The researchers have suggested that the reason these two example credentials repeatedly show up in AI generated Deployment Guides is because the AI models are being trained on training data that is representative of what is stored in credential lists and App Security documentation. As a result, it is likely that weak credential defaults are being put into the hands of attackers through Deployment Guides that have been created using AI.

Crypto-Focused Targeting
While there are a number of generic user credentials, the malware has also been discovered to contain user names that were specifically designed for Cryptocurrency systems such as:
1. cryptouser
2. crypto_app
3. appcrypto
4. crypto

When looking for phpMyAdmin panels, the most common account names such as root; wordpress; or wpuser will be heavily targeted by attackers.

Unlike all other services, the FTP resource used by FTP brute forcing does not only rely upon a small set of hard-coded credentials that are embedded directly into the malware, but also strongly indicates that the targeted resource is designed for use with Web Hosting Stacks and default service accounts.

The use of XAMPP as the entry point of an attack
Through our research, we found that there are publicly accessible FTP services on XAMPP-hosted servers where attackers can place their PHP-based Web Shell on the server, which will then download and execute the current version of IRC BOT that is compatible with the XAMPP server architecture.
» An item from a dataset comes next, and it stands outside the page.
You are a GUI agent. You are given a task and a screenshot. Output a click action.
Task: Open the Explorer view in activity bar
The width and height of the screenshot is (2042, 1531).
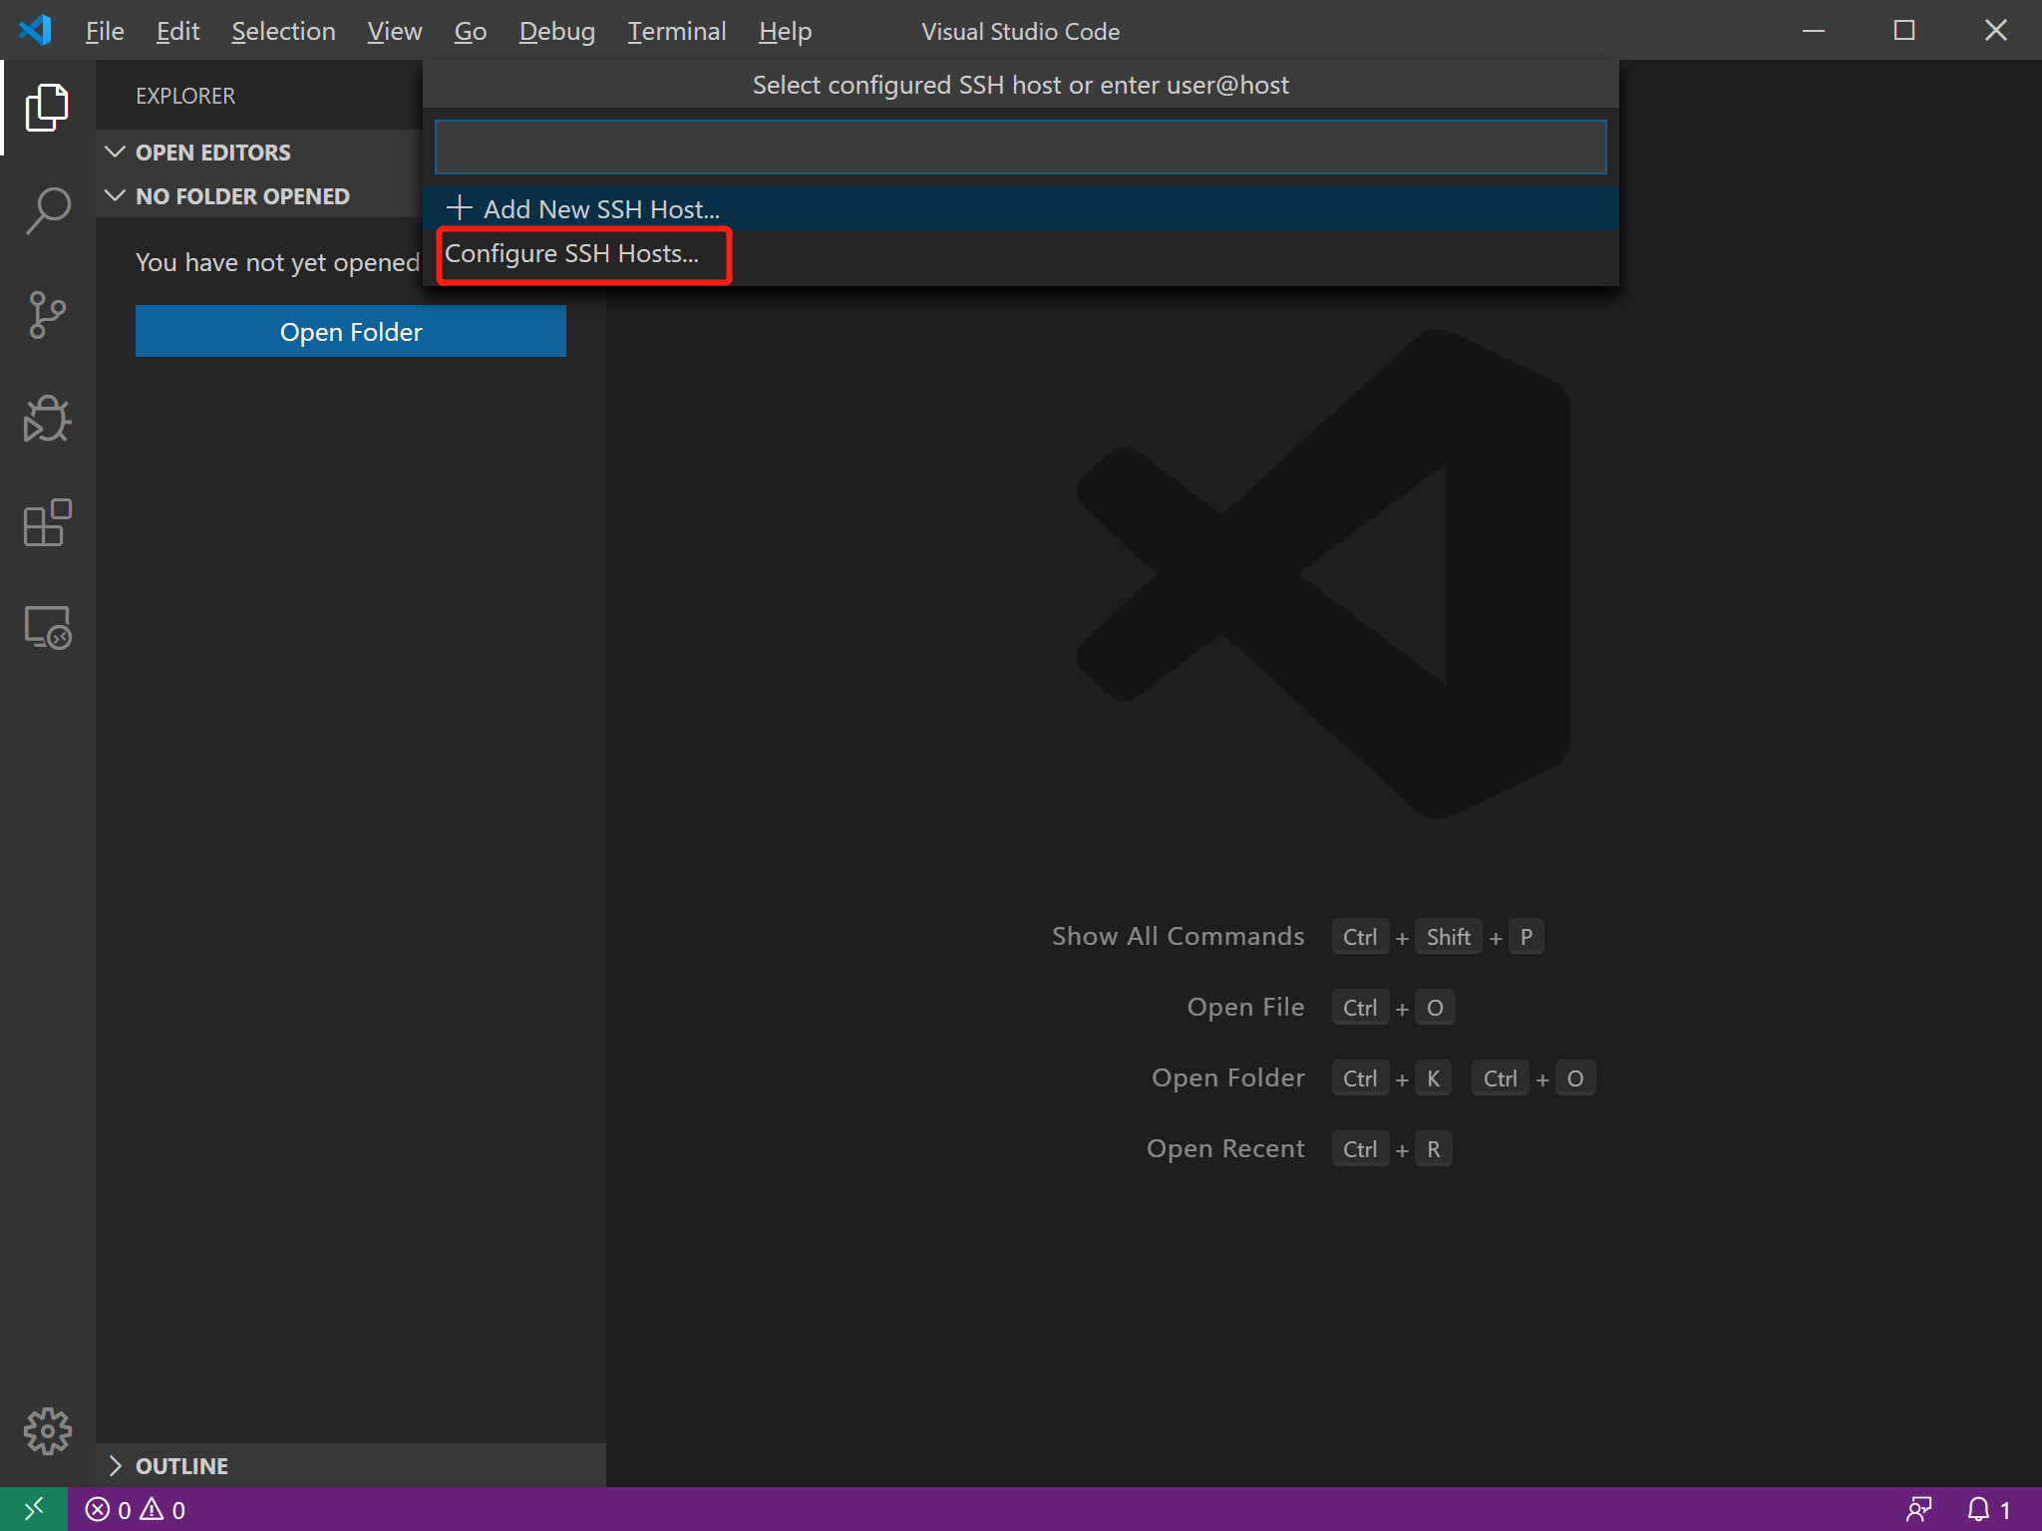coord(47,108)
Once the server has been compromised, the compromised servers are used for the following purposes:
1. To conduct brute force attempts against FTP, MySQL, PostgreSQL, phpMyAdmin
2. To provide a location to host and distribute malware to future victims
3. To serve as IRC command and control (C2) nodes or redundant command and control servers, thus improving the botnet's resilience.

The use of blockchain/cryptocurrency for reconnaissance of compromised hosts
We further observed that one of the compromised hosts was used as a relay for a module that scanned through all TRON blockchain addresses to find addresses that have some amount of currency based on the data provided by tronscanapi.com.

Using tronscanapi.com to look at blockchain addresses suggests that the authors of this attack were more interested in exploiting the cryptocurrency landscape than merely scanning for vulnerable hosts.

According to Check Point, "GoBruteforcer demonstrates a growing and continuing problem with exposed systems and weak authentication combined with an expanding number of automated tools."

Threat of Parallel Scanning LLM Infrastructure
The recent disclosure of GreyNoise’s analysis indicates that threat actors are currently using the Internet to identify systems and services containing mishandled proxy servers connected to a LLM (Large Language Model) API. 

Between October 2025 and January 2026, an attackers’ campaign took advantage of a Server-Side Request Forgery (SSRF) vulnerability identified at the Ollama and Twilio integrated links. 

This was followed by a second, significantly larger attempt at collecting data undertaken on December 28, 2025, which entailed accessing over 73 LLM endpoints belonging to major LLM providers including OpenAI, Google, Meta, Anthropic, Mistral and xAI. 

During an 11-day period, attackers created more than 80,000 unique sessions demonstrating the impact that misconfiguration presents to an organization’s ability to secure its own LLM infrastructure.